According to al-Haj, hunger strikers suffered the worst abuse in “India Block.” There, the air-conditioning was cranked up
high, and prisoners were pepper-sprayed without warning, then doused with cold water so that they could never relax. They were forced to shower naked in full view of the guards, denied shorts or even towels.

Systematic forced nudity was used to demean and dehumanize the prisoners, said lawyer Zachary Katznelson. That sort of prolonged degradation couldn’t be justified under the guise of a security threat. It brought to my mind images of Iraq’s Abu Ghraib prison. The only reason U.S. soldiers were charged in connection with the abuse that went on there was because someone made the mistake of taking photographs.

But forced nudity wasn’t the only means of demoralizing prisoners like al-Haj. According to Katznelson, a number of prisoners reported that they were humiliated by soldiers repeatedly inserting their fingers into their anuses.

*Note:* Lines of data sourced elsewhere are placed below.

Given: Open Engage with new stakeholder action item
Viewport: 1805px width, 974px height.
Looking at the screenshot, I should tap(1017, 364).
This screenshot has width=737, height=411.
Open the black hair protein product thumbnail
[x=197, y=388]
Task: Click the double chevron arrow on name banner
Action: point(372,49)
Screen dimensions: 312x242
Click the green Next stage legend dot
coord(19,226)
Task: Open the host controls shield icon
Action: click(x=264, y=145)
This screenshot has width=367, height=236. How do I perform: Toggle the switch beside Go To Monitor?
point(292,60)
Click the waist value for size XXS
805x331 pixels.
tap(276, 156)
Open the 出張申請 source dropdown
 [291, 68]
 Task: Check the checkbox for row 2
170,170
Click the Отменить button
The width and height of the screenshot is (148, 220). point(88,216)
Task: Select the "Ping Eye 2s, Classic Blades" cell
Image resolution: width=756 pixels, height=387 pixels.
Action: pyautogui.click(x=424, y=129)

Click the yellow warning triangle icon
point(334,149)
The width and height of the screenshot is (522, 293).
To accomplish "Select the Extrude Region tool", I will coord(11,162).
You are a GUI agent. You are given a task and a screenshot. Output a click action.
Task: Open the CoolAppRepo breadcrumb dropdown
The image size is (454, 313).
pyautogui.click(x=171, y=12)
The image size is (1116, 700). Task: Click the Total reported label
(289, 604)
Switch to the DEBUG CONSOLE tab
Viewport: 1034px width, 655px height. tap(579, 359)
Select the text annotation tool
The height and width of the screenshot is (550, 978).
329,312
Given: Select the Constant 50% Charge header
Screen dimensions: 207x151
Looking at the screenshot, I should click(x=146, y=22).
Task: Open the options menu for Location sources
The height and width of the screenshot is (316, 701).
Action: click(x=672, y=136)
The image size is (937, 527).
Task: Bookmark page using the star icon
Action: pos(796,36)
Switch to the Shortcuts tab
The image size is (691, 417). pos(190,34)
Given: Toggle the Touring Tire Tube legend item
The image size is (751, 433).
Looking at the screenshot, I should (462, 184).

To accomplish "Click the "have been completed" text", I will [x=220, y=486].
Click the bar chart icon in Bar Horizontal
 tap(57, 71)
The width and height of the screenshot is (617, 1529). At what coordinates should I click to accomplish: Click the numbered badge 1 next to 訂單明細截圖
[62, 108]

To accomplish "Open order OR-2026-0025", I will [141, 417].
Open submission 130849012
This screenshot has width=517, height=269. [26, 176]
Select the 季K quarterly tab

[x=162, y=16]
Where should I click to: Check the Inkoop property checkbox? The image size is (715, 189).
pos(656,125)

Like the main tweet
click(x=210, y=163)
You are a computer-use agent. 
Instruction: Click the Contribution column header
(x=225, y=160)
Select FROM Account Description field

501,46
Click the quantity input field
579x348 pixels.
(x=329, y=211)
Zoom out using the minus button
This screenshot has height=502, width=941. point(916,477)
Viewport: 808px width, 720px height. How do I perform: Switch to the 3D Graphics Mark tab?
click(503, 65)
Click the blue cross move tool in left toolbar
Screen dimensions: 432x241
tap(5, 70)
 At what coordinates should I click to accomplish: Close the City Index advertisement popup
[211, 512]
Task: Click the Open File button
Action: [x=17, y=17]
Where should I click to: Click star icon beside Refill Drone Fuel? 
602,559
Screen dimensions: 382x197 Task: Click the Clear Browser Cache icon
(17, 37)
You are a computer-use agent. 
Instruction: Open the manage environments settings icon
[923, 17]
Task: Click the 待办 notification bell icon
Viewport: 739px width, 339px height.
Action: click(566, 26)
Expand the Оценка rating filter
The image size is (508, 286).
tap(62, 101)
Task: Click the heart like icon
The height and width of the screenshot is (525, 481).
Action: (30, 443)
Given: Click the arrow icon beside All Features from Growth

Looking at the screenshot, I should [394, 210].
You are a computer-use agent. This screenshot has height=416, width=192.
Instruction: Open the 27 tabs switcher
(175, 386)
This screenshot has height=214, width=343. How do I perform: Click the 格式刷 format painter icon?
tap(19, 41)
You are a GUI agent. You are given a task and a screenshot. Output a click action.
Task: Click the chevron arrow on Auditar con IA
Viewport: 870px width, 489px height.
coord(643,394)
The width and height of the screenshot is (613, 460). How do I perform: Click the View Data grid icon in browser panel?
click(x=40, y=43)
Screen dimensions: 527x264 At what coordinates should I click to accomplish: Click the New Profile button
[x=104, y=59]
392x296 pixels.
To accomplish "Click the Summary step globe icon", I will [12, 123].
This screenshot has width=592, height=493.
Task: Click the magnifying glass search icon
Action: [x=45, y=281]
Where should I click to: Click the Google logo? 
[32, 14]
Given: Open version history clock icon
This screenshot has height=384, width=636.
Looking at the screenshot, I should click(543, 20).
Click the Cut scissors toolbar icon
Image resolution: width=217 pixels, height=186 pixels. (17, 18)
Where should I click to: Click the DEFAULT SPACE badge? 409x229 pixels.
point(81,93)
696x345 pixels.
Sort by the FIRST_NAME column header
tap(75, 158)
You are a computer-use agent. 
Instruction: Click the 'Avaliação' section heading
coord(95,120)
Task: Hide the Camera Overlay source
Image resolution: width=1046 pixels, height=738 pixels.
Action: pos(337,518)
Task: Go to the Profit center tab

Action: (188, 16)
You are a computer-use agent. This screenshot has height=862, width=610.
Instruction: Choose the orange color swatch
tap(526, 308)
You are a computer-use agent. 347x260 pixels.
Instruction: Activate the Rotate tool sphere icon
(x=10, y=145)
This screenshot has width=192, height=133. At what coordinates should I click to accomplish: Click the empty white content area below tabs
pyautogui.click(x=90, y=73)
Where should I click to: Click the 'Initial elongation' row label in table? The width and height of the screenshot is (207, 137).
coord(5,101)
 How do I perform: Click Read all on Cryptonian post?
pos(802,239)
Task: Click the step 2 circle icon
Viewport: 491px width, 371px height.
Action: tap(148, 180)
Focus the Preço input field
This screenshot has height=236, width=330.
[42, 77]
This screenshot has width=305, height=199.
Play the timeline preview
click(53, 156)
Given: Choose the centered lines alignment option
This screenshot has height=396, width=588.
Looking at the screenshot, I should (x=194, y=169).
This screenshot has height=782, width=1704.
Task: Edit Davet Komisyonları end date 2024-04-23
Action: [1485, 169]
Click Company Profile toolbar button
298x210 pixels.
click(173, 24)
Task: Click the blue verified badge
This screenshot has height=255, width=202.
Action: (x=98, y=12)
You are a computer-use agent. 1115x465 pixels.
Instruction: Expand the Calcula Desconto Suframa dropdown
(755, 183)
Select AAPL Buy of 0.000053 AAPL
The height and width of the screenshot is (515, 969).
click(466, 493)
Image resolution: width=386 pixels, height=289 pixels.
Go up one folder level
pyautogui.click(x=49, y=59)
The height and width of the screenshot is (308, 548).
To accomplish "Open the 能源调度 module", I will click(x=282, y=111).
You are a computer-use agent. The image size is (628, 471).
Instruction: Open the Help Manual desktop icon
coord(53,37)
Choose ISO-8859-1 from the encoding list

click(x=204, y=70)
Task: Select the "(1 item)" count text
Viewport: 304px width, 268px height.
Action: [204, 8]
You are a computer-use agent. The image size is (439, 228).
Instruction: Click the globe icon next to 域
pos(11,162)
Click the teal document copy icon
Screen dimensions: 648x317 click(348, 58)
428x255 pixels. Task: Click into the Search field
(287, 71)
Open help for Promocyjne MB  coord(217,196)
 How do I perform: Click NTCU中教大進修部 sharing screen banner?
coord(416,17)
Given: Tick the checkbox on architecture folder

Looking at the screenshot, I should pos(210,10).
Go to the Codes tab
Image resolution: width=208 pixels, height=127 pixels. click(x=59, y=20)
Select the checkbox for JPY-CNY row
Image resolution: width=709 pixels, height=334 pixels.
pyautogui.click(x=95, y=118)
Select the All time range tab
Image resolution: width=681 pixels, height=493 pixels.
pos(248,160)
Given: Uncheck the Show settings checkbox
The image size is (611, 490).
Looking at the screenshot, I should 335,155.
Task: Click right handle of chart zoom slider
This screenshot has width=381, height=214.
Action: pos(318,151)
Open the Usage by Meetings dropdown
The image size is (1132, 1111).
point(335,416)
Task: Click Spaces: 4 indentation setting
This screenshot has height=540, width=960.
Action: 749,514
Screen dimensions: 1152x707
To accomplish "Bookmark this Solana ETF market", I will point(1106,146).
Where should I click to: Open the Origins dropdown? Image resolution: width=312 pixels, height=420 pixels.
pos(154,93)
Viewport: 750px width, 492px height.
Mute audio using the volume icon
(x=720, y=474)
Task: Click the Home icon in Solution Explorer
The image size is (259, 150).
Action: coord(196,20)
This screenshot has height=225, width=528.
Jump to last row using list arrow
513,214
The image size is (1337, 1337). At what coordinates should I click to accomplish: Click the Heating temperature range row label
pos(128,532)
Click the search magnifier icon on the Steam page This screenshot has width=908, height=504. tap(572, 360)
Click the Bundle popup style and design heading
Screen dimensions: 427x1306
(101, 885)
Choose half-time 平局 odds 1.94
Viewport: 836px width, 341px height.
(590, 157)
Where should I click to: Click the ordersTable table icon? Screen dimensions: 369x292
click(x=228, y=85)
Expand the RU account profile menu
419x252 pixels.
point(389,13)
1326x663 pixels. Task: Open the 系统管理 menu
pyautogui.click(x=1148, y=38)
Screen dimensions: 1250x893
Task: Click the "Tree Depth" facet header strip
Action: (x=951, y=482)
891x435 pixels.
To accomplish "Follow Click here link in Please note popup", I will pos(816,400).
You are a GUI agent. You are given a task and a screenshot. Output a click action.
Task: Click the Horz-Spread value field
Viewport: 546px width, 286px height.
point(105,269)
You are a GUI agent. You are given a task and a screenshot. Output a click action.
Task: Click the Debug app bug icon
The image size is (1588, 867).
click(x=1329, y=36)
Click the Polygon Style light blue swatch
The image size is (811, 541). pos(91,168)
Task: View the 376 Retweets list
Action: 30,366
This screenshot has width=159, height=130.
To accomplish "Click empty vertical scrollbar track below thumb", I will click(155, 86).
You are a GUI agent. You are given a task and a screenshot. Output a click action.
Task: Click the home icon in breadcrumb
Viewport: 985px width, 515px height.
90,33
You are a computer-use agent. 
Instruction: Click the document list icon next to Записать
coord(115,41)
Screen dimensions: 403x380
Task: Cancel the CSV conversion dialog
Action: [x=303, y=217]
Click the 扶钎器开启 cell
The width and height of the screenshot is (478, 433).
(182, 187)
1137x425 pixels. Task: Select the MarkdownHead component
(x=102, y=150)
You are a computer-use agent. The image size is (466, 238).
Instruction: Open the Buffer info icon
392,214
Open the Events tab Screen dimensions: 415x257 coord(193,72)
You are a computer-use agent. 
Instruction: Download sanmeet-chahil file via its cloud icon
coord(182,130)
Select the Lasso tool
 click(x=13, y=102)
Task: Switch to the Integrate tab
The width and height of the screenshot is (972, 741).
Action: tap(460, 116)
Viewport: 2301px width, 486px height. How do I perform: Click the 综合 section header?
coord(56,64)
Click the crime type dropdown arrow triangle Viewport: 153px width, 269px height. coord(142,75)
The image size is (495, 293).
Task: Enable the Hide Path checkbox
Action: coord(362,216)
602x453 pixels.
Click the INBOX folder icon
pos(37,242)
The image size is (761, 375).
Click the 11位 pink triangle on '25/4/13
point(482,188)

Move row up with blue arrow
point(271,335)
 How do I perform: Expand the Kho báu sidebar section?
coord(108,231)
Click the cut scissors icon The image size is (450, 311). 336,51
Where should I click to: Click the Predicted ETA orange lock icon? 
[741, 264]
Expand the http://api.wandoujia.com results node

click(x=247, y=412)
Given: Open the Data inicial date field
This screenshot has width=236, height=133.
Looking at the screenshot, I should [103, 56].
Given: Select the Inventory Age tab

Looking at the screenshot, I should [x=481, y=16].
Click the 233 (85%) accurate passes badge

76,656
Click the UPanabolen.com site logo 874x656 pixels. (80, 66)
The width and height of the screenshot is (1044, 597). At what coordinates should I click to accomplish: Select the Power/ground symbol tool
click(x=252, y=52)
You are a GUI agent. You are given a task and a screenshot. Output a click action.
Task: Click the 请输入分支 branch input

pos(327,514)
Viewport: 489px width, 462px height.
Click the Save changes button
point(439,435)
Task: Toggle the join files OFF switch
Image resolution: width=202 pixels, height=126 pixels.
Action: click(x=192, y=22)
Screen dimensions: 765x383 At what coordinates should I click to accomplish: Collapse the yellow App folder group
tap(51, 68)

One even claimed that a stick had been shoved into his rectum.

Al-Haj was held for more than five years on the basis of secret evidence, never charged with any crime. Until the Associated Press sued the Pentagon in 2005, the military wouldn’t even acknowledge that it was holding him. His family had no idea what had happened to him and was unaware that he had been taken to Guantánamo until six months after his arrest, when his wife, Asma, received a letter through the Red Cross.

Contact after that was strained. Al-Haj’s letters took several months to reach the family. It was even worse on his end. He went an entire year once without hearing from his wife. Another time he was given a letter from his brother—dated two
years earlier. On average, Katznelson said, it took seven to nine months for his client to receive a letter—and then it was often heavily censored.

In his military hearings, al-Haj was accused, among other things, of running a terrorist Web site, of entering Afghanistan illegally, of interviewing Osama bin Laden, and of supplying arms and funds to Chechen fighters. Attorney Clive Stafford Smith, who was not allowed to attend these military proceedings, called all the allegations “nonsense” and the hearings process itself “un-American.”

“Al-Haj is no more a terrorist than my grandmother,” Stafford Smith said. “There is absolutely zero evidence that he has any history of terrorism at all.”

During his more than six years at Guantánamo, the allegations against al-Haj changed repeatedly. The military found that he never interviewed Osama bin Laden, so that allegation disappeared. There was no jihadist or terrorist Web site, so that allegation too vanished, as did the charge of funneling arms to the Chechens.

Again and again, the allegations proved false. “There is no evidence that he is guilty of anything,” insisted Stafford Smith. “And the U.S. has clearly shown that by the fact that they never even interrogated him about his alleged guilt—until he begged them to.”

Strangely, the military showed scant interest in al-Haj’s alleged terrorist connections. Instead, most of his more than two hundred interrogations focused on pumping him for information about his former employer, which confused al- Haj. Eventually, he pleaded with interrogators to ask him about the alleged crimes he was being detained for, but their
focus remained on Al-Jazeera. He was asked about the news staff, who paid its salaries, who paid for travel, where the money came from, and whether the network was really a front for al-Qaeda.